• Problem statement
Show all lines below holding the string "computer".

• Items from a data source
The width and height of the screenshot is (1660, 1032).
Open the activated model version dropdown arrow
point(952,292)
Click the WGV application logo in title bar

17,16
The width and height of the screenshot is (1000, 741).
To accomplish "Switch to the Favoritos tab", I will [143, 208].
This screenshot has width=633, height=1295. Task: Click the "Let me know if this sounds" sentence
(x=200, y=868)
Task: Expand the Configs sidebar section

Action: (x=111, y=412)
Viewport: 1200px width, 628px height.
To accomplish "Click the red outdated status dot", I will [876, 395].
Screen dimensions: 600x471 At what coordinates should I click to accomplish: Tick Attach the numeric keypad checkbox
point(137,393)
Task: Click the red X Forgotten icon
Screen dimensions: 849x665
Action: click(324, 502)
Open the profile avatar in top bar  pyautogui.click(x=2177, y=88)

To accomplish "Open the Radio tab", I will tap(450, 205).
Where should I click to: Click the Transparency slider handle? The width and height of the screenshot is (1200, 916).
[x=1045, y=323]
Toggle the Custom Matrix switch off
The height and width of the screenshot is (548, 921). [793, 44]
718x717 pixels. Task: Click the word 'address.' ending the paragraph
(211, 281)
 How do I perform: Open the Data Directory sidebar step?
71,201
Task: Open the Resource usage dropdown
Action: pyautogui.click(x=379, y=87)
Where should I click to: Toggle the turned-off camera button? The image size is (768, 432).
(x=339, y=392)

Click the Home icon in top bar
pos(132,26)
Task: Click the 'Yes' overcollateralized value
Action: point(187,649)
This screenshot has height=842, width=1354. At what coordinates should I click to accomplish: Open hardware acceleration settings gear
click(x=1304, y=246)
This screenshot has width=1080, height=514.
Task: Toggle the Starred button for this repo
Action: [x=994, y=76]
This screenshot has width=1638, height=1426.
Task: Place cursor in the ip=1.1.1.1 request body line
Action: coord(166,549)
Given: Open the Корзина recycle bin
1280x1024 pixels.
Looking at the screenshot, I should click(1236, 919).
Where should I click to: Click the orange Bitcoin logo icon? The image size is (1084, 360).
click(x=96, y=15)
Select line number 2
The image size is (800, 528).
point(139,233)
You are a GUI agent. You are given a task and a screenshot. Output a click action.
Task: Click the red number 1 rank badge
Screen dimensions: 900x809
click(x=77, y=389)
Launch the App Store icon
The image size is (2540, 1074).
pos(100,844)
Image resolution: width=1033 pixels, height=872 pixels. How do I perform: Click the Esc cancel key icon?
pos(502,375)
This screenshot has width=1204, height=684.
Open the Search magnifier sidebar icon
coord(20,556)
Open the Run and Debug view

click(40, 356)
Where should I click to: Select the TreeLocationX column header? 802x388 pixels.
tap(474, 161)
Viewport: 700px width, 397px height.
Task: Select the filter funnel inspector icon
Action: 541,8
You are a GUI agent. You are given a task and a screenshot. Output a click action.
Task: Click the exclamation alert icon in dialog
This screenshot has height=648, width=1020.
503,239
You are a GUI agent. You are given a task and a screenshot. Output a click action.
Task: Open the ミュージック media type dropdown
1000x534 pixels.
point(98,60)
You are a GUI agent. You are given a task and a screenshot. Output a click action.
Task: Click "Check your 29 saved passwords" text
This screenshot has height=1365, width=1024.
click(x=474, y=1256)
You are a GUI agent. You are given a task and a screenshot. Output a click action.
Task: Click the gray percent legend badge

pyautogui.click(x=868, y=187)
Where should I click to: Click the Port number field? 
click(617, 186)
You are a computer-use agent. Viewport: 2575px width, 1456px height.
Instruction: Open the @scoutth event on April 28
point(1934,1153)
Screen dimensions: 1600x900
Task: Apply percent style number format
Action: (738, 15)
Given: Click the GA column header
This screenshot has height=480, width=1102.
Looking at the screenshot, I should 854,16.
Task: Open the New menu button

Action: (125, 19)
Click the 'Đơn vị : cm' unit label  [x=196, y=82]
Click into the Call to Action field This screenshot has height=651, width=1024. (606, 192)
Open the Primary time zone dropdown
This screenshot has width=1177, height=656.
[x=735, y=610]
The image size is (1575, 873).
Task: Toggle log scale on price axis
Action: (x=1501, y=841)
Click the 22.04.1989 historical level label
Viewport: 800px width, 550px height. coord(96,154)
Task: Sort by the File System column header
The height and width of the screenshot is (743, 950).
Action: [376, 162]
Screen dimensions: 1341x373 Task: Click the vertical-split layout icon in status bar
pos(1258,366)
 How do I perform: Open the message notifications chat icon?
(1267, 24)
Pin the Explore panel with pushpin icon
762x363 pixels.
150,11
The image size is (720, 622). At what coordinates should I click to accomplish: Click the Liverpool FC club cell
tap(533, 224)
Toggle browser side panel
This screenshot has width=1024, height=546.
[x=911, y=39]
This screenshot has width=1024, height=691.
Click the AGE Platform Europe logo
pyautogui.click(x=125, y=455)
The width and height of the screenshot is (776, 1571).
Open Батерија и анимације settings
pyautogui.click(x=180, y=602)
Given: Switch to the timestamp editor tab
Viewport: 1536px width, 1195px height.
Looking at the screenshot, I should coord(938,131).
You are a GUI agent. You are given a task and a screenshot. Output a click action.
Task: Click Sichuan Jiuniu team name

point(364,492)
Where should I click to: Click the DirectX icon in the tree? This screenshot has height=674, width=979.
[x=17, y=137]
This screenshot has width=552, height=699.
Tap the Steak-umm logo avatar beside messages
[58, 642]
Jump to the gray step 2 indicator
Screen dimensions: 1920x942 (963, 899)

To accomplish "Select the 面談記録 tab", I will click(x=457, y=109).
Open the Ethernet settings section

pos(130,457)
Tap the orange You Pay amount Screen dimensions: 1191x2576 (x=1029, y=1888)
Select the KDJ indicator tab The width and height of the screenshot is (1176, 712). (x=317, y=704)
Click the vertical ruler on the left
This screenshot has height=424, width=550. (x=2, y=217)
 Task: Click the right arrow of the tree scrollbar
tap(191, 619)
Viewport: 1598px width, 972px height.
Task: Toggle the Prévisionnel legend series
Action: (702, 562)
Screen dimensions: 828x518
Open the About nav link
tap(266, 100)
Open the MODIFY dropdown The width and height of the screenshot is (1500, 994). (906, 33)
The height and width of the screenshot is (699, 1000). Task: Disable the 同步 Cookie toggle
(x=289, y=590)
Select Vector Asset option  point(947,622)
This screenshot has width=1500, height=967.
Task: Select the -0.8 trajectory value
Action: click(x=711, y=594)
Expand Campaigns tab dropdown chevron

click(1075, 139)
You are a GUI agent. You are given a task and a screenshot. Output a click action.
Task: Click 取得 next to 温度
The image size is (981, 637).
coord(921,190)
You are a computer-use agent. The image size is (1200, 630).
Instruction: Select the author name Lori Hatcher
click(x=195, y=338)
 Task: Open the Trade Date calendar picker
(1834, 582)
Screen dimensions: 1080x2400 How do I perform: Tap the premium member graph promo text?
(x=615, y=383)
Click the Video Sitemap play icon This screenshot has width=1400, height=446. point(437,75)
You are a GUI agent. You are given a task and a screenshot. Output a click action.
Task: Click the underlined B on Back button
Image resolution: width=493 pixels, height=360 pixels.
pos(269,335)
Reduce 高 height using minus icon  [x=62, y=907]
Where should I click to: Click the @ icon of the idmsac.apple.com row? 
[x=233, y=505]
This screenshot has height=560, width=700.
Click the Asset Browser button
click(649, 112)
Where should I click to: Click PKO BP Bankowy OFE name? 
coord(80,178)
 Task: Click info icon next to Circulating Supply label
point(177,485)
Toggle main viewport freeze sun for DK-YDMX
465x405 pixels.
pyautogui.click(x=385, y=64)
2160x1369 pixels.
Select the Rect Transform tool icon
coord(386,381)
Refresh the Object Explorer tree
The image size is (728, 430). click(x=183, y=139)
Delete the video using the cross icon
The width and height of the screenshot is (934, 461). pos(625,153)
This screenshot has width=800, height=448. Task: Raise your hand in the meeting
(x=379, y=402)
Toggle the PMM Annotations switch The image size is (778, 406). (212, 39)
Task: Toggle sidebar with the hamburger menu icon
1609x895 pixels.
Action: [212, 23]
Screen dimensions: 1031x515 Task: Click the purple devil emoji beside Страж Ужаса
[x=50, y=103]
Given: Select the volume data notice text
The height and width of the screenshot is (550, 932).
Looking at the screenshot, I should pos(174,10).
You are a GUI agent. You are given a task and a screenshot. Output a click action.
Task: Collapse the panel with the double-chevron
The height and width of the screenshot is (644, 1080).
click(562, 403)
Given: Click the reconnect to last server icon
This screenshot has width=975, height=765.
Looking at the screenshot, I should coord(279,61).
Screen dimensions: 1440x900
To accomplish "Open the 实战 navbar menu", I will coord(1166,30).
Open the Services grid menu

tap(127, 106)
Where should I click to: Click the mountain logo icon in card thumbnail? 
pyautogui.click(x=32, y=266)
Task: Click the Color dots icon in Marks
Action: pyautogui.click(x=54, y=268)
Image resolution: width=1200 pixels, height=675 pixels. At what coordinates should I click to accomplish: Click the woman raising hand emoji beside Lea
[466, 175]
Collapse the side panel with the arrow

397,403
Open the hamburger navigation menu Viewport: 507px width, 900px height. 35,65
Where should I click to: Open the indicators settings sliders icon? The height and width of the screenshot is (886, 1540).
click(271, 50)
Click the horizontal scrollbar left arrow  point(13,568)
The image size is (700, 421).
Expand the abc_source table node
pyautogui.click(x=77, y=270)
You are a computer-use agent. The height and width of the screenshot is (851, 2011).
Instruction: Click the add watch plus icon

• Task response
You are a computer-use agent. Viewport: 2575px width, 1456px height.
You are a computer-use agent. The image size is (1200, 630).
You are a computer-use agent. The height and width of the screenshot is (851, 2011).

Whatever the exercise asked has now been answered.